Task directions -> Print the records below exactly, from the line containing "Artwork (59, 102)" down to the line containing "adrian.kelly@gallagher.com (583, 1626)", both lines included, and omit every picture.

** Opening Material supplied block **

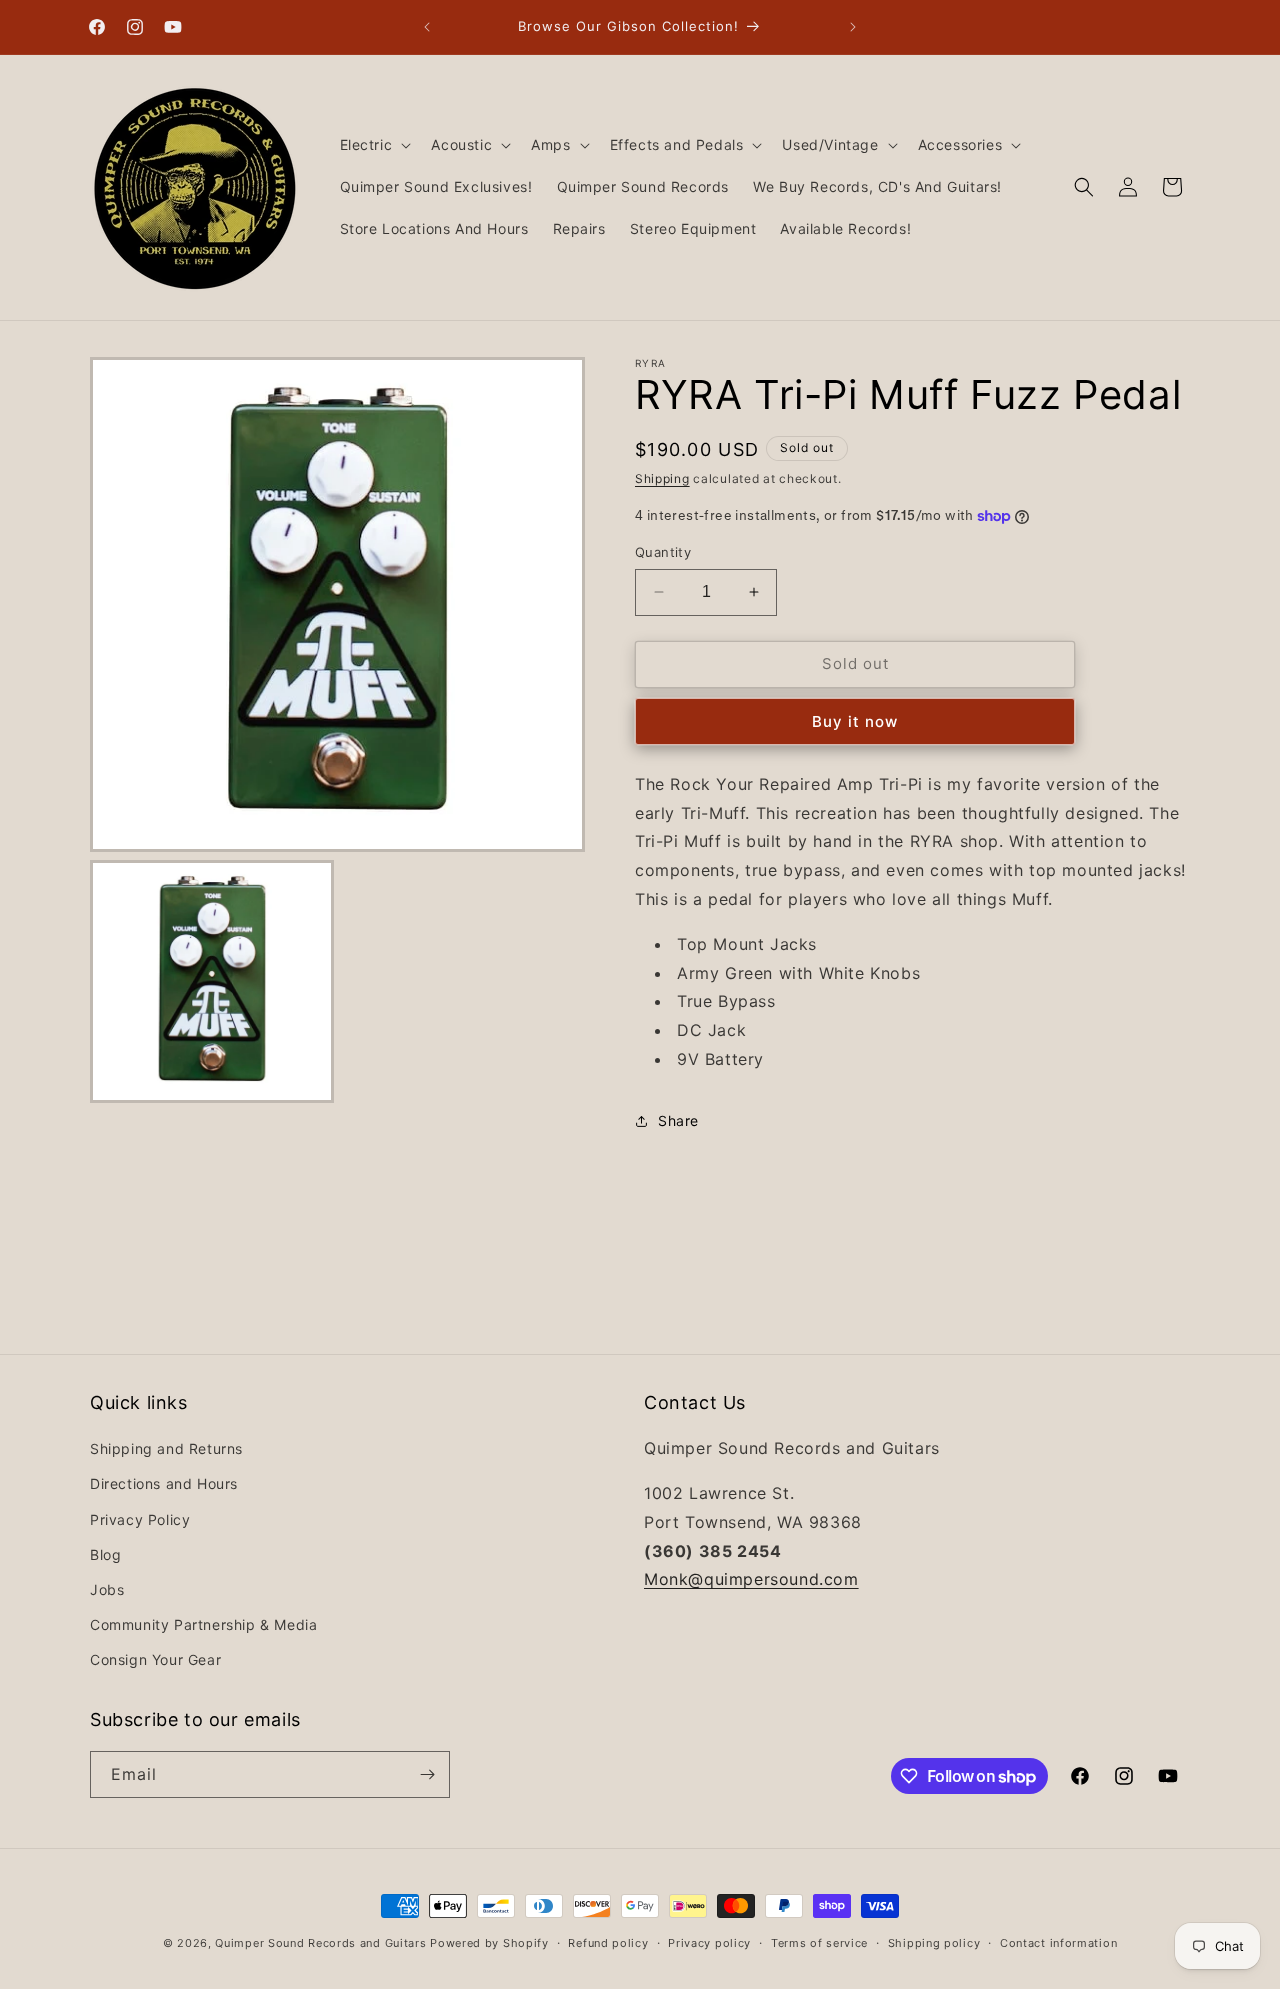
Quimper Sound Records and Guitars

** Closing Material supplied block **
** Opening Material supplied block **

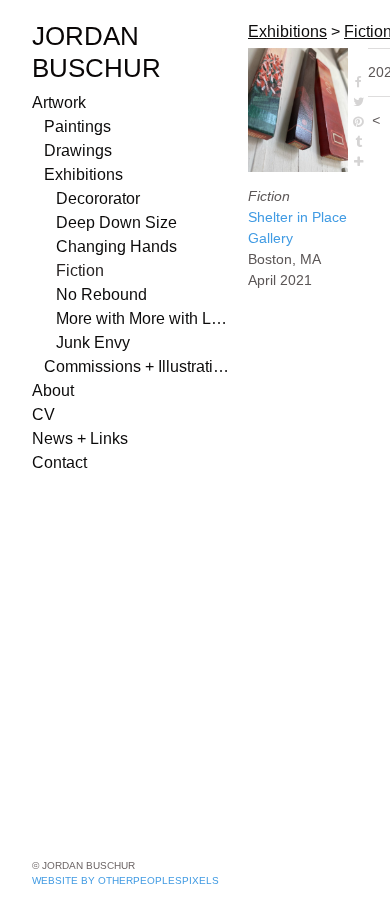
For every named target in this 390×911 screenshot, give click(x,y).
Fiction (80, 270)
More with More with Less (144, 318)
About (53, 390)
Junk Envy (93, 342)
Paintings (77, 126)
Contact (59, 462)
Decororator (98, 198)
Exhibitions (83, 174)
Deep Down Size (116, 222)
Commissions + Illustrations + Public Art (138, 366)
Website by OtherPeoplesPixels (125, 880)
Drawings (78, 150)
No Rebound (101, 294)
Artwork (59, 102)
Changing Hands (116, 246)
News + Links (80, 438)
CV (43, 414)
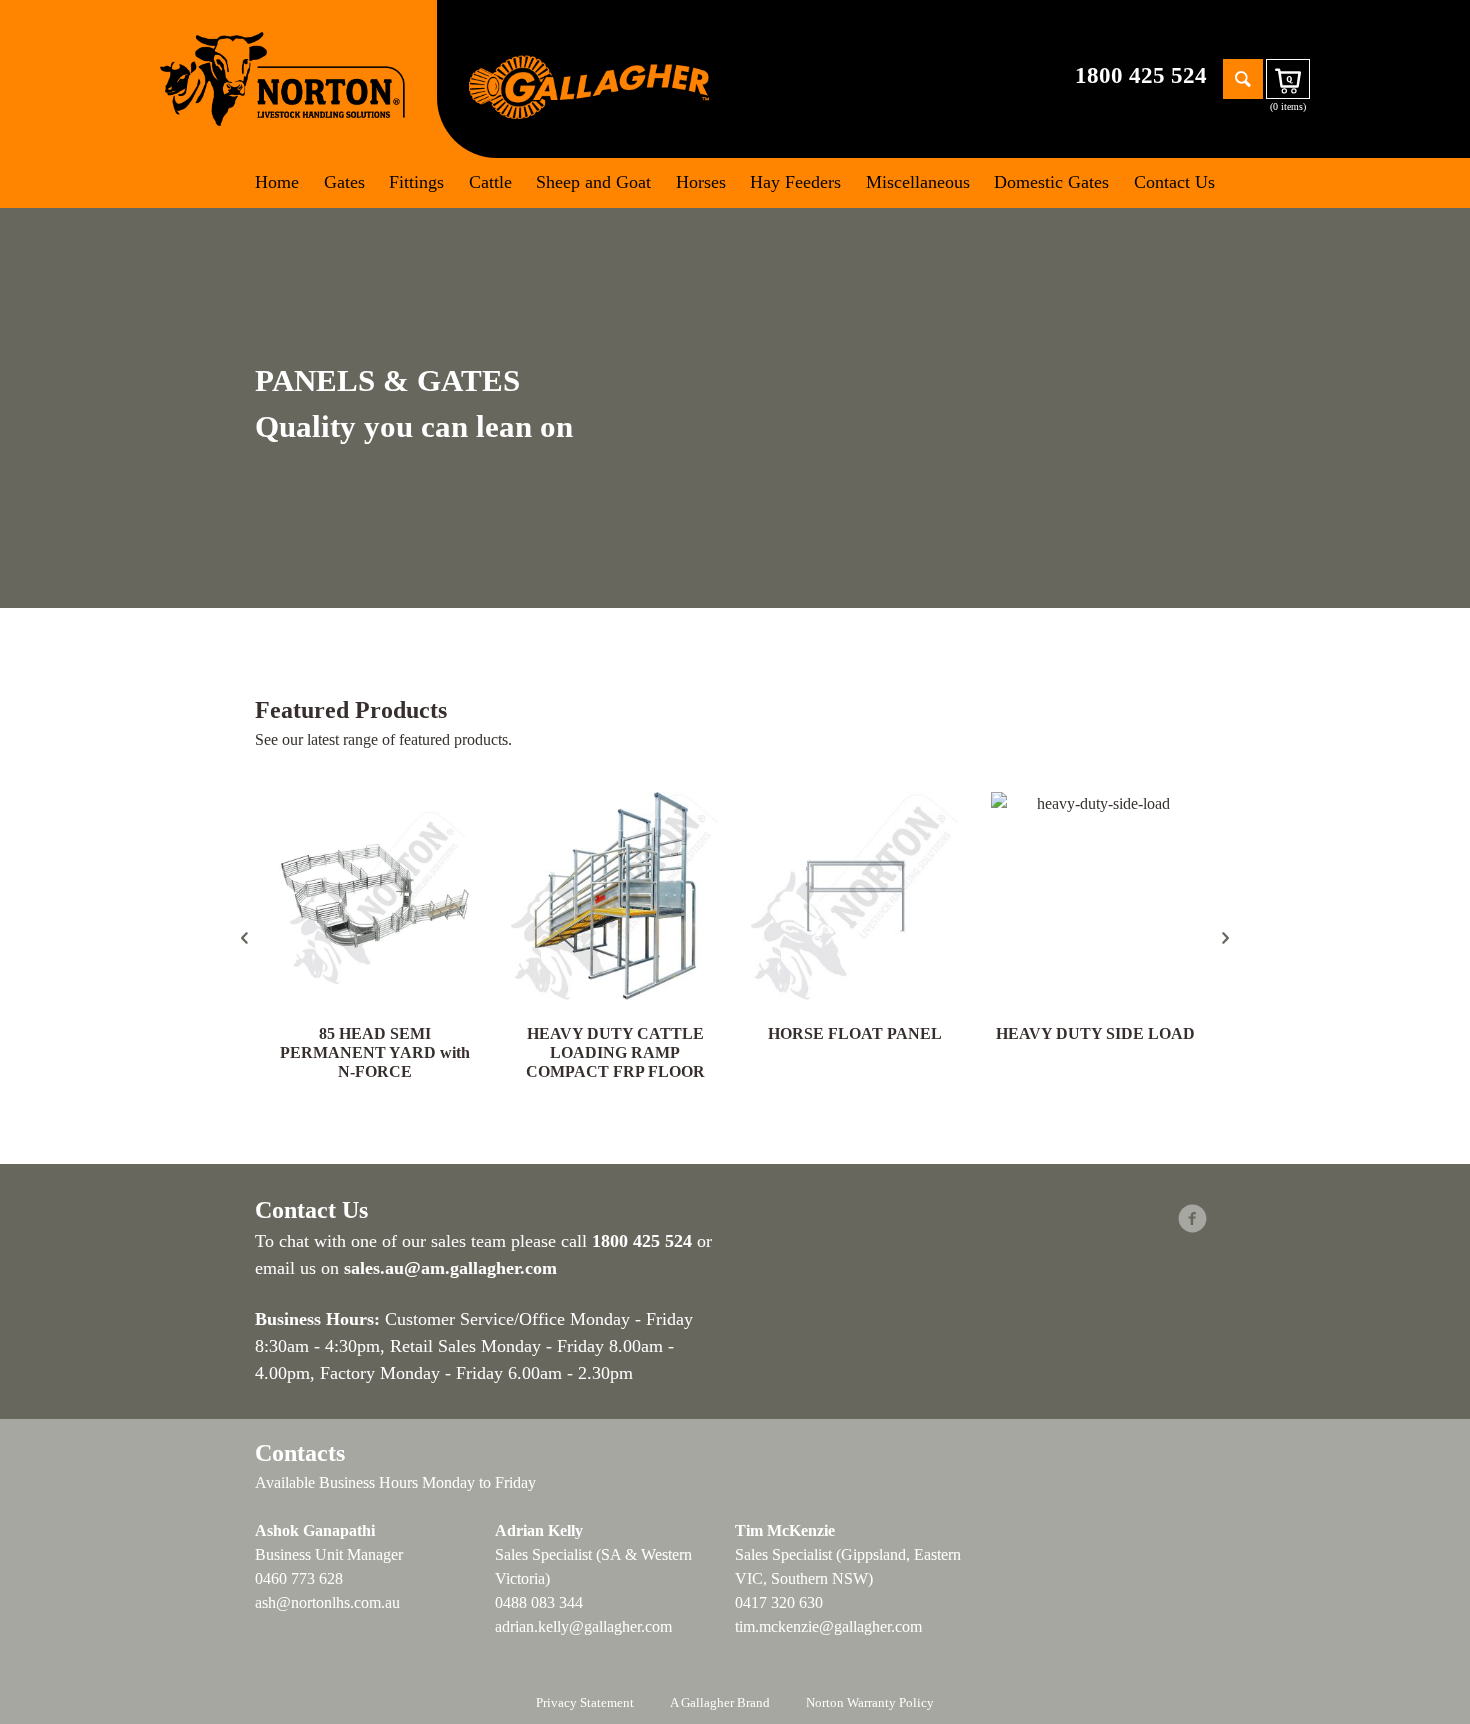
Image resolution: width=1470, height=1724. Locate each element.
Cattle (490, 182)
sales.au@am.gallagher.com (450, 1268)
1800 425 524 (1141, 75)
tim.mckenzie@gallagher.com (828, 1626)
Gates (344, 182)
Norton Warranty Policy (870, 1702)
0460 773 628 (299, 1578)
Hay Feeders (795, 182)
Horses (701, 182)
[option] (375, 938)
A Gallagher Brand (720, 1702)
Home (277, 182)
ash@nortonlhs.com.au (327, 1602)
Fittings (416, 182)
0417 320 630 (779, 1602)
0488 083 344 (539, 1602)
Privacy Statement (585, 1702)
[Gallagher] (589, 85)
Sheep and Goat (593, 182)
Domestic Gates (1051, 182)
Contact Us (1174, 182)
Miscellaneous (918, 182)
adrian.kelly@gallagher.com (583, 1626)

** Closing Material supplied block **
** Opening Material supplied block **

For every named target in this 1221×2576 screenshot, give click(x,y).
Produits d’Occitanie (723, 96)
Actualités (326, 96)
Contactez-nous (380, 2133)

** Closing Material supplied block **

Completed task ->
Artwork (59, 102)
Changing Hands (116, 246)
News + Links (80, 438)
CV (43, 414)
Image resolution: width=1470, height=1724. Locate each element.
Cattle (490, 182)
sales.au@am.gallagher.com (450, 1268)
1800 425 524 (1141, 75)
tim.mckenzie@gallagher.com (828, 1626)
Gates (344, 182)
Norton Warranty Policy (870, 1702)
0460 773 628 (299, 1578)
Hay Feeders (795, 182)
Horses (701, 182)
[option] (375, 938)
A Gallagher Brand (720, 1702)
Home (277, 182)
ash@nortonlhs.com.au (327, 1602)
Fittings (416, 182)
0417 320 630 (779, 1602)
0488 083 344 (539, 1602)
Privacy Statement (585, 1702)
[Gallagher] (589, 85)
Sheep and Goat (593, 182)
Domestic Gates (1051, 182)
Contact Us (1174, 182)
Miscellaneous (918, 182)
adrian.kelly@gallagher.com (583, 1626)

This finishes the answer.